TEXT SHOWN
--- --- ---

___Then there's the series of incidents related to Psalm 91, a Scripture that brought Feild great comfort throughout her ordeal.
___A card arrived in the mail from a friend at UMHB. On that card were words from Psalm 91. Later, a nurse came into her room and saw her crying. He went to get a Bible and came back to comfort her by reading from it. The passage he chose to read was Psalm 91.
___A few days later, a chaplain came to see her. The chaplain asked Feild if she had any favorite verse. Feild told her to just pick a verse and read it. The chaplain chose Psalm 91 and read it as a prayer for Feild: "He who dwells in the shelter of the most high will rest in the shadow of the Almighty. I will say of the Lord, 'He is my refuge and fortress, my God, in whom I trust.'"
___ A friend called in the middle of the night and, without prompting, read Psalm 91 to her. Cards poured in to the hospital room, most of them with words from Psalm 91.
___After Feild was moved from Birmingham to Austin for rehabilitation, a stranger walked in her room one morning and announced: "I am a prayer warrior. I have been praying for you ever since your accident. I've been praying Psalm 91 over you since the accident."
___That made a believer out of Feild, who now says she has "claimed that psalm as mine."
___Another incident Feild sees as evidence of God's care involves the journey of her mother's suitcase from Texas to Alabama. Because of the haste in which her mother went to the hospital, she needed another suitcase delivered.
___Through some family connections, the suitcase was supposed to be delivered with the help of one of her mother's friends. The line of contact, however, stretched from the friend to her son to his girlfriend to the girlfriend's dad and then a brother.

--- --- ---

THE PROBLEM
From the account of Feild's ordeal, list in order the people in the line of contact for delivering her mother's suitcase.

--- --- ---

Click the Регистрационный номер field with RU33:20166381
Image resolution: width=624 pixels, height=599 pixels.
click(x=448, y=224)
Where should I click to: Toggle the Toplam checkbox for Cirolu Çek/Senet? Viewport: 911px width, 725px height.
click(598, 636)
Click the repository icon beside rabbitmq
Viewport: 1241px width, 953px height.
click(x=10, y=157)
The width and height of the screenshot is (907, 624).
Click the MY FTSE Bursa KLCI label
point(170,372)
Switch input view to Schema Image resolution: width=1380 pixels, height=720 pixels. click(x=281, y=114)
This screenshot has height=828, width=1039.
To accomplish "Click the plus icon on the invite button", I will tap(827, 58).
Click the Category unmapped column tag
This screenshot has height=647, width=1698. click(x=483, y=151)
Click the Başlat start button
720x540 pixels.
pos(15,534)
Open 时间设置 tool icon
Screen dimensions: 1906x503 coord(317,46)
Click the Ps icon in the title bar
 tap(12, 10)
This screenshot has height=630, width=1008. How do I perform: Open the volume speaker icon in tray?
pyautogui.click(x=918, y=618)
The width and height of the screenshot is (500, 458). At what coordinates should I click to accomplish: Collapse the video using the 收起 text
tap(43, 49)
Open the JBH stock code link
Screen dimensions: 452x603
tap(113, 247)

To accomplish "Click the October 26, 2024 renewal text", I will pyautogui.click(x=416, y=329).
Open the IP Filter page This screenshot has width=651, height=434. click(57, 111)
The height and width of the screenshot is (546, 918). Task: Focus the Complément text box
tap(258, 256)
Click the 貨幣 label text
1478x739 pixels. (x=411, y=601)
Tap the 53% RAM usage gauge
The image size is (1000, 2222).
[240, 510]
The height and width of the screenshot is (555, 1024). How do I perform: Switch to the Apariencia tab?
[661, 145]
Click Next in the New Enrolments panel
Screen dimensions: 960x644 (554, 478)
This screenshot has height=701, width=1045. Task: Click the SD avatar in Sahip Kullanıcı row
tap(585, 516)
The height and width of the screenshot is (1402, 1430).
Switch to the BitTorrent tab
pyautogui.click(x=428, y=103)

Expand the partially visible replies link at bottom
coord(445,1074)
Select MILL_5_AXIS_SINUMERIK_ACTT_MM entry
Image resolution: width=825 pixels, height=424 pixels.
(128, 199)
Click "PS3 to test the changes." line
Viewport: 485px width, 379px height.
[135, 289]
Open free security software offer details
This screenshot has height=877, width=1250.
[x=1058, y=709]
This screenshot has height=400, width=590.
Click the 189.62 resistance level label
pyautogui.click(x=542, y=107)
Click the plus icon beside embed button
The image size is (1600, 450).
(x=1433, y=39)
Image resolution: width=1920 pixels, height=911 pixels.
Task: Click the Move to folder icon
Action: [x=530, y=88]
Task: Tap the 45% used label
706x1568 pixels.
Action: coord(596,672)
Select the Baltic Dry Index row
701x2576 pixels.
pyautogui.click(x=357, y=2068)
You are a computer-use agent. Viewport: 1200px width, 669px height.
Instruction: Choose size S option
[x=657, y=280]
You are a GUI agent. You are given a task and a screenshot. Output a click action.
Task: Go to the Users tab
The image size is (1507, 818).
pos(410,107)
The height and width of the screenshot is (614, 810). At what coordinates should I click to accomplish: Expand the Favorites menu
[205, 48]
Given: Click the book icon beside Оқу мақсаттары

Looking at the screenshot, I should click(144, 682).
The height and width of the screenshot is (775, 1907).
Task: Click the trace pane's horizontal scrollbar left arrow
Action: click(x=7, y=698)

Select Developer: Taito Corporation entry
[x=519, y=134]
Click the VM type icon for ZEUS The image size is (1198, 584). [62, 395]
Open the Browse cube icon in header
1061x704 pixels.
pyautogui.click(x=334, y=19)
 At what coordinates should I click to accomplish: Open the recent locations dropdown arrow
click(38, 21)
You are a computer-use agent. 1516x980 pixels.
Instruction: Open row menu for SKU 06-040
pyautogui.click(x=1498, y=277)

--- --- ---

ANSWER TO THE PROBLEM
1. One of her mother's friends
2. The friend's son
3. His girlfriend
4. The girlfriend's dad
5. A brother